Namun dalam kenyataannya, dia menulis, hidupnya adalah “neraka”. Dia pindah bersama suaminya dari Kanada, tempat dia dibesarkan, ke negara asalnya Australia, tempat dia tinggal dalam isolasi yang hampir total. Suaminya memperlakukannya dengan semakin jijik, yang dia tanggapi dengan mencoba menjadi istri yang lebih baik. “Saya melemparkan diri saya sepuluh kali lipat ke dalam mencoba menjadi pasangan yang sempurna: memasak, membersihkan, mengenakan gaun dan sepatu hak tinggi untuk menyambutnya di rumah,” tulisnya. Tapi itu tidak berhasil; Dia mengatakan suaminya memarahinya, tetap keluar larut malam dan terus -menerus mengancam akan menceraikannya jika dia tidak mematuhinya.
Akhirnya, dia menulis, ketika dia menentangnya dengan bepergian ke Kanada untuk mengunjungi keluarganya, dia mengatakan kepadanya bahwa pernikahan sudah berakhir. Pada saat itu, katanya, dia telah menyerahkan banyak tabungannya kepadanya. Dia dan putranya harus pindah bersama orang tuanya, dan kemudian ke kabin kecil yang murah di hutan. Dia miskin, penuh rasa malu dan terpaut intelektual. Saat dia memberi tahu jurnalis konservatif Mary Harrington tahun lalu ketika dia pertama kali mengumumkan pengalamannya dengan Trad Life, “Otak saya pecah di antara dua dunia karena saya tidak bisa melepaskan ideologi.”
Memuat
Buku Southern bukanlah upaya penebusan liberal.

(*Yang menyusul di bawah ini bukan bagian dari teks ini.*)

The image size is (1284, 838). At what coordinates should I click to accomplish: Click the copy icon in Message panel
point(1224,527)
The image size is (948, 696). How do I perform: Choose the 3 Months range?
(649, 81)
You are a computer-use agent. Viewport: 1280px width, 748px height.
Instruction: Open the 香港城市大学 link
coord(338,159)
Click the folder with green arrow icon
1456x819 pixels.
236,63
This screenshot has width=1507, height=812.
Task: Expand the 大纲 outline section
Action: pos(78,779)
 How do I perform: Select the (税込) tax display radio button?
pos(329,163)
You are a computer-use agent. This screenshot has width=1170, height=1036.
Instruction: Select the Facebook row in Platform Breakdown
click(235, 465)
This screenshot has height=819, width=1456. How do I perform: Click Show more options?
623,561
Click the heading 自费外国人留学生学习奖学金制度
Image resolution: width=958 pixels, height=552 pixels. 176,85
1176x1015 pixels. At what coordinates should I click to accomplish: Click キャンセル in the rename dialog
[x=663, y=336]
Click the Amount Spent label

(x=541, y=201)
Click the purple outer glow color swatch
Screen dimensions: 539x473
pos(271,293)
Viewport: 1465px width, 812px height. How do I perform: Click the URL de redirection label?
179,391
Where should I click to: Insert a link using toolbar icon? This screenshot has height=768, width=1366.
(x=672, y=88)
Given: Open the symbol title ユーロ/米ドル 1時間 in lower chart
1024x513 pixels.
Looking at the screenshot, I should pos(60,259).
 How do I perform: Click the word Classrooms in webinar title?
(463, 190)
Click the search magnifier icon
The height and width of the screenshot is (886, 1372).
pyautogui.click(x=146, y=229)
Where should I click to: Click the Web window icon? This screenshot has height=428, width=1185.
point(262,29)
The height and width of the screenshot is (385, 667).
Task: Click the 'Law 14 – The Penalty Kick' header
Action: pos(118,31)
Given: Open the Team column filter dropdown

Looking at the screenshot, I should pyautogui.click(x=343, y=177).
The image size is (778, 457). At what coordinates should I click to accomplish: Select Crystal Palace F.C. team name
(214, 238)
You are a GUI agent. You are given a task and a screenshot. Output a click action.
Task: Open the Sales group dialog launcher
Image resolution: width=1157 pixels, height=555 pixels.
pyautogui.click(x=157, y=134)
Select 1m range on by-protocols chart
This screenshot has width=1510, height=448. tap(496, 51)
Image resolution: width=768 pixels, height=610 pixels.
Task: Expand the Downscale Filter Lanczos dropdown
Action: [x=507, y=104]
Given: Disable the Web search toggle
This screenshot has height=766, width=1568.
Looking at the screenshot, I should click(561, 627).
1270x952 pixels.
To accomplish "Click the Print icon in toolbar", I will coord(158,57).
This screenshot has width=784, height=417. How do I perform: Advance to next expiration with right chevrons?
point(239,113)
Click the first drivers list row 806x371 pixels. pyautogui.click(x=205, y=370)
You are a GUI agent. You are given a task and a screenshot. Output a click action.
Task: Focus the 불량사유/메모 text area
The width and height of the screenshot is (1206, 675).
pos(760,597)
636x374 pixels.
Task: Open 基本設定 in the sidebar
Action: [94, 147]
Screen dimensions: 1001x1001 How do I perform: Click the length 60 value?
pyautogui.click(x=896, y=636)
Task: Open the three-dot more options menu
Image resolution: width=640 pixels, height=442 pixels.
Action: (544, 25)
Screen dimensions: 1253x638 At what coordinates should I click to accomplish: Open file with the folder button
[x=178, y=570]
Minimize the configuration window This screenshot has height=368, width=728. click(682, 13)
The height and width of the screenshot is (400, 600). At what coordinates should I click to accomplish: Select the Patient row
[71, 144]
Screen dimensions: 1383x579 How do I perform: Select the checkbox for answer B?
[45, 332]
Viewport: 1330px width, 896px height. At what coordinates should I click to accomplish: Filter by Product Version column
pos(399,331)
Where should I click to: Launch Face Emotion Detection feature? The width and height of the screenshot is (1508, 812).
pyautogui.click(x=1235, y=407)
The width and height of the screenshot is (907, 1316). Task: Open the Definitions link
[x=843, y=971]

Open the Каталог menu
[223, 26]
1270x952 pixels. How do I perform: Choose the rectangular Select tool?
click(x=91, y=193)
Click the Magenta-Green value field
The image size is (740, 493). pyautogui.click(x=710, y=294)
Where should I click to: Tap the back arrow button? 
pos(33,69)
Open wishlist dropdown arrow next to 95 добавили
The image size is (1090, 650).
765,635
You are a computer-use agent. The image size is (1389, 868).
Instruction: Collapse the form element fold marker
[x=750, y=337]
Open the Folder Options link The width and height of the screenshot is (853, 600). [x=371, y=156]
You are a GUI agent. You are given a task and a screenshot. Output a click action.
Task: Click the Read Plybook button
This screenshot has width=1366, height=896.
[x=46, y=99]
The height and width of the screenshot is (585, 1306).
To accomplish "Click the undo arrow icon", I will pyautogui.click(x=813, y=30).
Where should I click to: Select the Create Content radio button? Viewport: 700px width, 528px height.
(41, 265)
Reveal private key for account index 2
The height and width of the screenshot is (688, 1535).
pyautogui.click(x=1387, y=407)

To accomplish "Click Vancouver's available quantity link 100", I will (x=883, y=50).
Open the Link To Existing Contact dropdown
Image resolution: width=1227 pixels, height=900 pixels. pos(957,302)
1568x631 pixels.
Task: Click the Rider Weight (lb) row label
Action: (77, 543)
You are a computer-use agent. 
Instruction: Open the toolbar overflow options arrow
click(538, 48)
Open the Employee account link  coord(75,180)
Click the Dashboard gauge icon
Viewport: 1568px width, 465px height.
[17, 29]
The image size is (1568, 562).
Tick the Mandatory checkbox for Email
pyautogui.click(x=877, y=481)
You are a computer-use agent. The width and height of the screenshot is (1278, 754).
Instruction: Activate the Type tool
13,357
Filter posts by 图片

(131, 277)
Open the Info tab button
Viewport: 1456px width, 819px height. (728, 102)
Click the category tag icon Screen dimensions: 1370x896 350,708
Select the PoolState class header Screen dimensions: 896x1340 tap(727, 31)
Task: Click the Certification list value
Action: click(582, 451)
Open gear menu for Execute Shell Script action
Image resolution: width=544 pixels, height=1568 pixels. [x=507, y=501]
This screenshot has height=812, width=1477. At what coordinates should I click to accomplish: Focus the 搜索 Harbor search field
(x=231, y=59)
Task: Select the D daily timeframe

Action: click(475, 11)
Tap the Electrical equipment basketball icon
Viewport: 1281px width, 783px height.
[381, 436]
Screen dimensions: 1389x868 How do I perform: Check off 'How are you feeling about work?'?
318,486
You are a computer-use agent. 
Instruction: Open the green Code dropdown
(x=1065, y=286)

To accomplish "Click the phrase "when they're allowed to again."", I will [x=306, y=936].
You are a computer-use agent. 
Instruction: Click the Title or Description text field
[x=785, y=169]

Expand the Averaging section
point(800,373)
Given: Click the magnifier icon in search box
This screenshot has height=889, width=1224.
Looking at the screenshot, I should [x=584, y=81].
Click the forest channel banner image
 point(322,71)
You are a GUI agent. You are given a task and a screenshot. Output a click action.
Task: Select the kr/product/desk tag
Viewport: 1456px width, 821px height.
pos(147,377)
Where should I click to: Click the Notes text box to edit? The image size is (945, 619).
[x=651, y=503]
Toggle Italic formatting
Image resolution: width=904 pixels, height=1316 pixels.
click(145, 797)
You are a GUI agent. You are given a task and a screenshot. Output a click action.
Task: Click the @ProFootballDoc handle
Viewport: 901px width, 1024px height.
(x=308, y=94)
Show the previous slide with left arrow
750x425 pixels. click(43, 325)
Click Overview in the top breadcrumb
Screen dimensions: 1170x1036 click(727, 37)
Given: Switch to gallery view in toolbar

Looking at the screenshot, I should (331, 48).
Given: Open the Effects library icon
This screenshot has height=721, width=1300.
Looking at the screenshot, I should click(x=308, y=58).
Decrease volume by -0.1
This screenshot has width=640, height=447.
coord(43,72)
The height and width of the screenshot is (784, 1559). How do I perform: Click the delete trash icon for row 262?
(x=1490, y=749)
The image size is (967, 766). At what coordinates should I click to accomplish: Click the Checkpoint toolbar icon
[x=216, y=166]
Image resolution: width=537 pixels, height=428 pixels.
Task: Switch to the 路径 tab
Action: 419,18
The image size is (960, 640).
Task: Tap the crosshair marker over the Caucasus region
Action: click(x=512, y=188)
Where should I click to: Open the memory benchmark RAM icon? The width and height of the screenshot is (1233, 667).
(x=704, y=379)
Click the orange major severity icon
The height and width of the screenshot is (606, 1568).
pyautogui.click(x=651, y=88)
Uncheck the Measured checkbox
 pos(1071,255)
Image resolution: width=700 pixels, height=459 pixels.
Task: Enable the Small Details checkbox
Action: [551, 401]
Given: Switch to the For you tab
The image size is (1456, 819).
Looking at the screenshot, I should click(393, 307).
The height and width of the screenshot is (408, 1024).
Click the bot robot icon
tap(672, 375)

Meskipun dia mengklaim dia kehilangan minat dalam politik, dia tidak meninggalkan pandangan nativis jelek yang membantunya membangun audiensnya. Dia tidak meminta maaf, katakanlah, mencoba memblokir kapal yang menyelamatkan migran yang tenggelam di Mediterania. Tetapi sementara dia bukan tokoh yang simpatik, itu mungkin membuat kritiknya terhadap budaya perdagangan lebih kredibel, karena sulit untuk melihat motif profesional dalam buku yang cenderung mengganggu setiap faksi politik.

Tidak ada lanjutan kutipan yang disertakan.